Gillman se abalanzó sobre la llave de la mesa, agarró a Macbeth y se la puso contra el pecho.
—Tienes que hacerlo… —El anciano seguía luchando por recobrar el aliento—. Tú también lo has visto. Es lo que nos espera…
—Parecía el infierno… —Macbeth lo dijo casi con asombro—. Pero eso es una imagen de la Biblia… No es real, es un delirio. Una especie de recuerdo o miedo folclórico instalado…
—¡Escucha! —espetó Gillman—. Eso era el infierno, sí… pero no uno de cuento. ¿Es que no lo ves? Por eso nos hemos sentido más pesados… Lo que acabamos de ver era una época en que la Tierra tenía más masa, era un planeta distinto. No ha sido una visión bíblica: era la Prototierra. Y se parecía en todo al infierno, era clavada (ardiendo, hirviendo y sin vida), por eso los geólogos llaman a ese periodo el Hádico. Tienes que irte. Vete ya y detén todo esto.
—Pero si se ha acabado… —protestó no muy convencido Macbeth.

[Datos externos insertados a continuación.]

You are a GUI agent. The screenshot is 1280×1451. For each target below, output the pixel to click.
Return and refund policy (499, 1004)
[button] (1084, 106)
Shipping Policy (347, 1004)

—¡No, no se ha acabado! ¿No sientes la gravedad? Esta alucinación no ha terminado: lo que acabamos de ver no son más que los primeros coletazos de vida. Si no detienes a Proyecto Uno, condenarás a todos los seres de este planeta al infierno.
—No puedo creérmelo…
—Tienes que creerlo, ¿no lo entiendes? Todo el mundo experimentará plenamente esta alucinación, con todos los sentidos. Se ahogarán y se quemarán. Sus mentes les dirán que es la realidad y que van a morir allí.
Macbeth cogió la llave y se quedó mirándola.
Mora lo buscó con unos ojos todavía llorosos por la atmósfera de hacía tres mil millones de años, las manos aún temblorosas por la conmoción.
—Iré contigo a la estación. Tenemos que actuar ya.
—¿Sabéis lo que pasó en el Hádico? —les preguntó Gillman—. ¿Por qué ahora la Tierra tiene menos masa?
Macbeth sacudió la cabeza.
—El impacto de Tea, un planeta del tamaño de Marte que chocó contra la Prototierra y despidió trillones de toneladas de tefra al espacio. La tefra es ahora la Luna. Sin el impacto de Tea no habría habido ni océanos, ni estaciones, ni vida compleja en la Tierra. Tienes que destruir a Proyecto Uno, John. —Gillman le imploró con los ojos—. O nuestro principio va a ser nuestro fin.